Pas de reconduction signifie pas de transaction récurrente, ce qui brise un rythme sur lequel le modèle commercial du CME est construit. Le marché comprend déjà la menace. Lorsque les régulateurs ont ouvert la porte aux contrats perpétuels américains réglementés, les actions du CME, Cboe et ICE ont chuté, les investisseurs intégrant une concurrence réelle.
Rien de tout cela ne rend les contrats perpétuels inoffensifs. Ils peuvent impliquer de l'effet de levier, des liquidations et des coûts de financement qui érodent silencieusement une position au fil du temps. Le PDG du CME, Terry Duffy, a raison que de nombreux traders particuliers ne comprennent pas pleinement ces risques, et les plateformes proposant des contrats perpétuels devraient faire l'effort de les rendre clairs.
Mais bloquer les contrats perpétuels américains réglementés ne fait pas disparaître la demande. Cela pousse les Américains vers les marchés offshore, où ils bénéficient de moins de transparence, d'une surveillance plus faible et d'une moindre protection en cas de problème.
C'est pourquoi la meilleure réponse est de réguler clairement l'instrument : limites d'effet de levier, standards de marge et transparence des liquidations.

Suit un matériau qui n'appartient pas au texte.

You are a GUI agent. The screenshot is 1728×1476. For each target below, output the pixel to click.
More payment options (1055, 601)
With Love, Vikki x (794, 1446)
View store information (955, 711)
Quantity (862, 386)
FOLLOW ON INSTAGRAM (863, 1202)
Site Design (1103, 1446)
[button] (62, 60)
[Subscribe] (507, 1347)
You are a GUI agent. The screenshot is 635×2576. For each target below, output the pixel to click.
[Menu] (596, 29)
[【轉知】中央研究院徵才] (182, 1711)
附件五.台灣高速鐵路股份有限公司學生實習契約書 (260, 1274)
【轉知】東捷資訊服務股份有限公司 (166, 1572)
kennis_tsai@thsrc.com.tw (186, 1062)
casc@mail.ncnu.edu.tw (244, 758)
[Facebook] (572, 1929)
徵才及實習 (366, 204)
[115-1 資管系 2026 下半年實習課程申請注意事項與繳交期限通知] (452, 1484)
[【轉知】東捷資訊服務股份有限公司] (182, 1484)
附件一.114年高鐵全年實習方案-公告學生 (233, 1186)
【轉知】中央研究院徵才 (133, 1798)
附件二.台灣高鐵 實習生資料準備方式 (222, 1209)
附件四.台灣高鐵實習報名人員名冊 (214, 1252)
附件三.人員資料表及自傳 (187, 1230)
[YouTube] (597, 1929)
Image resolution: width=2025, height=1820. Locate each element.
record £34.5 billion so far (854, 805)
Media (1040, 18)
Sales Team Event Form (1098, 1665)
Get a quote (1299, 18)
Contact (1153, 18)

La crypto est le point de départ car les marchés sont déjà matures. Cela fait des contrats perpétuels Bitcoin l'endroit le plus facile pour que les régulateurs commencent. Mais compte tenu de la demande que nous avons observée avec HIP-3, il ne faudra pas longtemps avant que le modèle s'étende aux actions, indices et ETFs.
C'est ce qui rend le procès du CME si révélateur. La bourse demande une reclassification, pas une interdiction. On ne fait pas cela pour un produit qu'on pense pouvoir éliminer. Si vous pouvez l'éliminer, vous l'éliminez. Si vous ne pouvez pas, vous le déplacez, vous le coupez pour ralentir l'hémorragie.
C'est l'histoire de la crypto. Une meilleure technologie émerge, les utilisateurs sont attirés par ses mérites, les acteurs établis la qualifient de dangereuse, et le combat réglementaire commence. Ces combats ont rarement décidé si l'ancien modèle serait protégé. Ils décident simplement combien de temps.
La Perpification a déjà commencé, et tout ce que les acteurs établis peuvent espérer faire, c'est la ralentir.